Supplied text
- - -
What Ynet is reporting: Deputy Defense Minister Matan Vilnai said today that “By stepping up Qassam rocket attacks on Israel [from the Gaza Strip] ‘Palestinians will bring upon themselves a bigger holocaust because we will use all our might to defend ourselves,’ says Deputy Defense Minister Vilnai says. Hamas in response: We are facing new Nazis.

The article reports: ” ‘Holocaust’ is a term rarely used in Israel outside discussions of the Nazi genocide during World War Two. Many Israelis are loathe to countenance using the word to describe other contemporary events. Israeli air strikes on the coastal territory, controlled by Hamas Islamists, have killed at least 32 Palestinians, including five children, in the past two days. Israel said it was responding to rocket fire by Gaza militants, which killed one Israeli in the southern border town of Sderot on Wednesday, and it threatened to launch a larger-scale offensive unless the barrage stopped. ‘The more Qassam (rocket) fire intensifies and the rockets reach a longer range, they (the Palestinians) will bring upon themselves a bigger holocaust because we will use all our might to defend ourselves’, Vilnai told Army Radio. Hamas official Sami Abu Zuhri said of Vilnai’s comments: ‘We are facing new Nazis who want to kill and burn the Palestinian people’.” This article is posted on YNet’s website here.

Now, the reporting is being criticized — though not this article in YNet. Reuters and the BBC (both British news outlets) are taking the brunt of the rage.
- - -
[Data items]
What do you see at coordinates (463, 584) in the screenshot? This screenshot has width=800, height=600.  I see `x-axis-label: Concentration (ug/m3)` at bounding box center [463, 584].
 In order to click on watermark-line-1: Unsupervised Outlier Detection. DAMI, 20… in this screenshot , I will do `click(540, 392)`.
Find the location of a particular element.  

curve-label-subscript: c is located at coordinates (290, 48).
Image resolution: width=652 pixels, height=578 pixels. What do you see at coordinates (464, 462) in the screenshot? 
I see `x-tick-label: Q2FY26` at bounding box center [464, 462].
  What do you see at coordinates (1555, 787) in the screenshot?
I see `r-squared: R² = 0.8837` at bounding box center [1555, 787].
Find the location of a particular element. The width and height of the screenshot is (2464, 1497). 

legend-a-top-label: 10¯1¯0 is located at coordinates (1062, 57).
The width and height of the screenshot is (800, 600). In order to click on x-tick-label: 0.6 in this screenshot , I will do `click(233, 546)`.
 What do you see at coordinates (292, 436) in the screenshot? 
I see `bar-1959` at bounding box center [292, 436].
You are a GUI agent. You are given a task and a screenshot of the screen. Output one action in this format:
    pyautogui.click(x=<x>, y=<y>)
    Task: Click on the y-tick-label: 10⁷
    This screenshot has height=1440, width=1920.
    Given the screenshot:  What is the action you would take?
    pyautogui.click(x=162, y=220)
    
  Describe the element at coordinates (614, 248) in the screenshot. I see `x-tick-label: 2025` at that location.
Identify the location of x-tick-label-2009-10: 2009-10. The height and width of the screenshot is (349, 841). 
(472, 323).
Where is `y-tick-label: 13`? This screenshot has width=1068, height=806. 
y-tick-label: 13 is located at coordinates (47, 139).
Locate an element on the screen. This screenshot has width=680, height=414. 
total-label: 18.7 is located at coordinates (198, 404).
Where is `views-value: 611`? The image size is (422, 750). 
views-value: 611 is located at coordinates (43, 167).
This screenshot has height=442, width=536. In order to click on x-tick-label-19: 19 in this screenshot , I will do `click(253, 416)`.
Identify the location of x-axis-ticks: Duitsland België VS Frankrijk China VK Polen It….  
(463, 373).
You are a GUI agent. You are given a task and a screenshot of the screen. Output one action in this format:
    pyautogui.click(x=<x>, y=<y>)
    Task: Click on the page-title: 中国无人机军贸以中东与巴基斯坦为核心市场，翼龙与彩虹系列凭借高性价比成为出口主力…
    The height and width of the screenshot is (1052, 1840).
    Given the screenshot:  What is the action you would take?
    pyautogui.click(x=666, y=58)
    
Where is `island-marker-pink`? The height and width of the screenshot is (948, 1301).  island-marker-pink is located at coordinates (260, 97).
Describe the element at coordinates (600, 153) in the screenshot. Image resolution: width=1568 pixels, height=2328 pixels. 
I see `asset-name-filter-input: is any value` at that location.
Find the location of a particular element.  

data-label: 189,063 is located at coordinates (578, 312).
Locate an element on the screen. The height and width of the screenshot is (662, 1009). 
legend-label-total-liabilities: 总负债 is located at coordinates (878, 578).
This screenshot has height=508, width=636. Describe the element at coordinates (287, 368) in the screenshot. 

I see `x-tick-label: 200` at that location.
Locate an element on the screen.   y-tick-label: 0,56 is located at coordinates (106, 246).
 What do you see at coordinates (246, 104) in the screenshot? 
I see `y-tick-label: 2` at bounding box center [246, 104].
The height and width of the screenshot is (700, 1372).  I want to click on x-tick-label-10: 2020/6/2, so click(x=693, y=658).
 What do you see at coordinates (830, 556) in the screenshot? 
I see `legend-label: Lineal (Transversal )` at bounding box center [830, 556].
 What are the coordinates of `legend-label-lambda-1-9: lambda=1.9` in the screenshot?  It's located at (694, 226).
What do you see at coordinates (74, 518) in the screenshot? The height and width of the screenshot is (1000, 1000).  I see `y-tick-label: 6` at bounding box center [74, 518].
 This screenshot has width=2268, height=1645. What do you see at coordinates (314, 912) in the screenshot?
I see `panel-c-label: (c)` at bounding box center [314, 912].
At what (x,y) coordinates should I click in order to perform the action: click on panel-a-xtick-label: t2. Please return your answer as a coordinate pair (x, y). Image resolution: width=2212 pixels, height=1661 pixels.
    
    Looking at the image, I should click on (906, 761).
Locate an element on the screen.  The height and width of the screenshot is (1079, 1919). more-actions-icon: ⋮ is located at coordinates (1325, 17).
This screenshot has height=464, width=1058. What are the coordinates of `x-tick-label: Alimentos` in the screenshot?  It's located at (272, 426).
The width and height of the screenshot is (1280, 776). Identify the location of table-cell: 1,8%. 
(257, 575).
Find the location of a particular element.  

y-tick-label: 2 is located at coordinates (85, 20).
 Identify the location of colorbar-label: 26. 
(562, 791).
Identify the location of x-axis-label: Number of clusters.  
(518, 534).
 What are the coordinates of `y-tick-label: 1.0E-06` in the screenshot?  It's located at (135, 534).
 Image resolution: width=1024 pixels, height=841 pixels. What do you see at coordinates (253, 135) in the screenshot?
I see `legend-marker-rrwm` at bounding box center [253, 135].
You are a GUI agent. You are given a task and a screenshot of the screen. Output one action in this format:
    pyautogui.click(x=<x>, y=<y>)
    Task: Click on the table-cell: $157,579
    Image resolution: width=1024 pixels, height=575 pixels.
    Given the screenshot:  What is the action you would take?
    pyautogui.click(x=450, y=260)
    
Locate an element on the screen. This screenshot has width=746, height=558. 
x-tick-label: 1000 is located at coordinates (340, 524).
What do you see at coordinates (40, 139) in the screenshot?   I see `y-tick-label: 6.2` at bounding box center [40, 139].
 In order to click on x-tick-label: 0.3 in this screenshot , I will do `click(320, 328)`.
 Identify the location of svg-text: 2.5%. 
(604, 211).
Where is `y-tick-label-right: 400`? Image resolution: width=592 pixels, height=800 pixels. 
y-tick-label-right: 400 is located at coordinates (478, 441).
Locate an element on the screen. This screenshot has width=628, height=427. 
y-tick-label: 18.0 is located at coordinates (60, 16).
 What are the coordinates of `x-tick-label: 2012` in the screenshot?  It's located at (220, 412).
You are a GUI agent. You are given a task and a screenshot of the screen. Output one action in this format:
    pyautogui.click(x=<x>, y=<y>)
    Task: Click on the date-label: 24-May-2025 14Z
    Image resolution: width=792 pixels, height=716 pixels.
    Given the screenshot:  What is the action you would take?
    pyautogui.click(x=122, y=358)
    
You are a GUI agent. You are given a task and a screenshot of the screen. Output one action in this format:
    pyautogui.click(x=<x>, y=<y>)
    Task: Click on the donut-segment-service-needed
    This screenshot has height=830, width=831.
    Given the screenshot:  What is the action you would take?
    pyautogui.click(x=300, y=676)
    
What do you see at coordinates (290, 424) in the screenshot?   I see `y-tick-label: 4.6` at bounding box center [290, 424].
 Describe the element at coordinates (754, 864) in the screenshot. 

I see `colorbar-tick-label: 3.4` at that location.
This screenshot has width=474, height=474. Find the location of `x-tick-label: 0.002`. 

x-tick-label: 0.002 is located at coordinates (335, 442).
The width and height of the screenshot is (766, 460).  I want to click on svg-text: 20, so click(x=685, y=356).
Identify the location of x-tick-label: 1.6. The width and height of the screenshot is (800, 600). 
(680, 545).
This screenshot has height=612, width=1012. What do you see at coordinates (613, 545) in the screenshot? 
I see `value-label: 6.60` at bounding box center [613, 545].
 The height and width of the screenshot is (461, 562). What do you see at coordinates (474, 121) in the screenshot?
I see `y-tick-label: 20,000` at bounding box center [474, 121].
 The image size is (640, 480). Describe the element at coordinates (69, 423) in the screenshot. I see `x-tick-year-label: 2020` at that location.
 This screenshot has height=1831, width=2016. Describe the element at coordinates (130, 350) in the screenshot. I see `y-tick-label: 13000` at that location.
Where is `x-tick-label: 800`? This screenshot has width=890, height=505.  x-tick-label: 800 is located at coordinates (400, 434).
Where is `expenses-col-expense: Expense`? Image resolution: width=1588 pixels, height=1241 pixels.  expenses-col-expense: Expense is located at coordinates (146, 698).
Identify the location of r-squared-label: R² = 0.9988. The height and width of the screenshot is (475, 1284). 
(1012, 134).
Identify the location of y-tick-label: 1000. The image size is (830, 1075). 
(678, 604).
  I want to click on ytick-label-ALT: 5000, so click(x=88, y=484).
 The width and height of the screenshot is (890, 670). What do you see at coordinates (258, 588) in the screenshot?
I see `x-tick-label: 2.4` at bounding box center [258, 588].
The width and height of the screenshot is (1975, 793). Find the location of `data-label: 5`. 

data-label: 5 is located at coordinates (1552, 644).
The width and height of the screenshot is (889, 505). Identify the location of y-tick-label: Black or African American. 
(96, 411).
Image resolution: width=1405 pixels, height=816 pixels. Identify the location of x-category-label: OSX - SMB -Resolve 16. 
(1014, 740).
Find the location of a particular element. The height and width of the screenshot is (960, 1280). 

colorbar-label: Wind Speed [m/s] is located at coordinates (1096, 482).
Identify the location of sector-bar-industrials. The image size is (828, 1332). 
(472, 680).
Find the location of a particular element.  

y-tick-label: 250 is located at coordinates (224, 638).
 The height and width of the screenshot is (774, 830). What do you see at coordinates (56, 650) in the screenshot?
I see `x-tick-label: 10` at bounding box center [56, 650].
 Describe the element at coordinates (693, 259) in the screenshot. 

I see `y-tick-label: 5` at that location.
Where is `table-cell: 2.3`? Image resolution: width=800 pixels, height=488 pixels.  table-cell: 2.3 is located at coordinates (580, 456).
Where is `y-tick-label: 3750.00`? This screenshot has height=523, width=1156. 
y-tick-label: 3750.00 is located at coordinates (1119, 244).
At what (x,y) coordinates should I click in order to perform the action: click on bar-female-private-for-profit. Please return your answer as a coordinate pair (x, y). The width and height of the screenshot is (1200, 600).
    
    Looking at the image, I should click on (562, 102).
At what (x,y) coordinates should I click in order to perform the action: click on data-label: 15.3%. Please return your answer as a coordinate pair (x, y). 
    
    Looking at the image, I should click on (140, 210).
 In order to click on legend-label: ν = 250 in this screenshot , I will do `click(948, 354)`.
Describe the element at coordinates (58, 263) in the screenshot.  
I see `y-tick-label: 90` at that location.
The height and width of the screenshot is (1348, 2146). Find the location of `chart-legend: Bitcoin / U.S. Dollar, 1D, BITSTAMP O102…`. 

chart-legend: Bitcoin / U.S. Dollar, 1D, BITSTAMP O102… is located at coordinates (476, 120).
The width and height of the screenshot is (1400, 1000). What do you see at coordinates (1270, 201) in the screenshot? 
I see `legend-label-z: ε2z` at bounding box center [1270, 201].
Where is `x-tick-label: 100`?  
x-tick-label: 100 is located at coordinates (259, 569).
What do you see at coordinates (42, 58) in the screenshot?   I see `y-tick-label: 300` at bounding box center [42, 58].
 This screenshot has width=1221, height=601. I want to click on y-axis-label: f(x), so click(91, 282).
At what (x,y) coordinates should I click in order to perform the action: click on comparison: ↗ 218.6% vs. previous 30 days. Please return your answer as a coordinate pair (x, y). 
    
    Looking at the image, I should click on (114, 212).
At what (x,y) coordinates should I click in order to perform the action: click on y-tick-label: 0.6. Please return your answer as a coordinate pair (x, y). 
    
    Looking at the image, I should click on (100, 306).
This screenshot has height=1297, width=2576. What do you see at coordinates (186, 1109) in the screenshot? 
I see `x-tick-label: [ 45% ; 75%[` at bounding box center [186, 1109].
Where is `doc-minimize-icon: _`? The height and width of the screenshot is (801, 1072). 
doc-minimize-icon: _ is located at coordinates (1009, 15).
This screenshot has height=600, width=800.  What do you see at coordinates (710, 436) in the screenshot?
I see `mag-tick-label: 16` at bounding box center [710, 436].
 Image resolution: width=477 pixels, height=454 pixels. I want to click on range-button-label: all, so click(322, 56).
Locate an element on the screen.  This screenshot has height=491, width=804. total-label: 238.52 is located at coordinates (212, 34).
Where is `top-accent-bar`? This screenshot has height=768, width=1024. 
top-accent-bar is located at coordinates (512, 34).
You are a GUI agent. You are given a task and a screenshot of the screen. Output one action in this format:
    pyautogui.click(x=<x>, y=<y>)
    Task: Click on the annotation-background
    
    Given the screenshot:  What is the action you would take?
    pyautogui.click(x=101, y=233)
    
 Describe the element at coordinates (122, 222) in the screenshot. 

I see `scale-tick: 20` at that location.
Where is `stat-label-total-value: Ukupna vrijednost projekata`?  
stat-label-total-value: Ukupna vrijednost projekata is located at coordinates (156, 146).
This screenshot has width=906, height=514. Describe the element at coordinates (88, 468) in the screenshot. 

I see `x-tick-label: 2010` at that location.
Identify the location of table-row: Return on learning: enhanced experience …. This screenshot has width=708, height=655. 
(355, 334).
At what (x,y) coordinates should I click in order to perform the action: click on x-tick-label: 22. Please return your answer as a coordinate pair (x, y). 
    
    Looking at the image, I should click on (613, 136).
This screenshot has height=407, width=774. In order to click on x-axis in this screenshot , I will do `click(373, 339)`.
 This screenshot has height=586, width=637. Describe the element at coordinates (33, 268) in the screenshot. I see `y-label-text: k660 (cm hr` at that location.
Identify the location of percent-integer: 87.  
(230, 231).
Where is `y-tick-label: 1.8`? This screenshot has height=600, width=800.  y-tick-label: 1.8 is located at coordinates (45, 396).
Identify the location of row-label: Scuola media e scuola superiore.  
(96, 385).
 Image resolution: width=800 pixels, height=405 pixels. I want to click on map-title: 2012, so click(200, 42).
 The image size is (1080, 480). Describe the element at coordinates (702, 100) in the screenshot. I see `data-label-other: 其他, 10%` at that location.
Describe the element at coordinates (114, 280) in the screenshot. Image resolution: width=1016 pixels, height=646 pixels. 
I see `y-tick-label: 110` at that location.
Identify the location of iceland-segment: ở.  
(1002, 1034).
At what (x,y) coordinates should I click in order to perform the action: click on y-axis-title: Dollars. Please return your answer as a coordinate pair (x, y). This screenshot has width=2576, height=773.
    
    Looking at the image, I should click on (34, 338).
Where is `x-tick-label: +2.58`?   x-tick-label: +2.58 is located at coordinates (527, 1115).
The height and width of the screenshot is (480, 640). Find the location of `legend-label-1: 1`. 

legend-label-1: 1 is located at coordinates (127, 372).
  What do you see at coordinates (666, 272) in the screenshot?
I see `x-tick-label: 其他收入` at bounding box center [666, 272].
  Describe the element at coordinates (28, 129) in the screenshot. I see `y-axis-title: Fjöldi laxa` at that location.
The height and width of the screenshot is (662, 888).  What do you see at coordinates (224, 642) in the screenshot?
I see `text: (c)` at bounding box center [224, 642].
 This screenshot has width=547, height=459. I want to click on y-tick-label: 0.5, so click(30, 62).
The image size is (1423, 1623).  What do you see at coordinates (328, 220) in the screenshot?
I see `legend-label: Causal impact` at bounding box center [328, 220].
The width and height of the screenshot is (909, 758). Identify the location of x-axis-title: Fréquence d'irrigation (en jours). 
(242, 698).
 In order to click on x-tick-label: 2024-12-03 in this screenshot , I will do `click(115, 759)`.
- - -
Work instructions
• a. In the text on Vilnai's remarks, how many Palestinians have Israeli air strikes killed in the past two days?
• b. Please say whether each statement agrees with the text on Vilnai's remarks, answering yes or no and quoting the words that decide it: (i) Vilnai made his comments to Army Radio. (ii) The rocket fire killed one Israeli in Sderot on Tuesday. (iii) Reuters and the BBC are taking the brunt of the rage.
• c. Swap "rage" for "anger" and write out the text on Vilnai's remarks from "Now, the reporting" up to and including "of the rage.".

Results in order
• a. At least 32, including five children.

• b.
(i) Yes: "Vilnai told Army Radio."
(ii) No: "which killed one Israeli in the southern border town of Sderot on Wednesday."
(iii) Yes: "Reuters and the BBC (both British news outlets) are taking the brunt of the rage."

• c.
Now, the reporting is being criticized — though not this article in YNet. Reuters and the BBC (both British news outlets) are taking the brunt of the anger.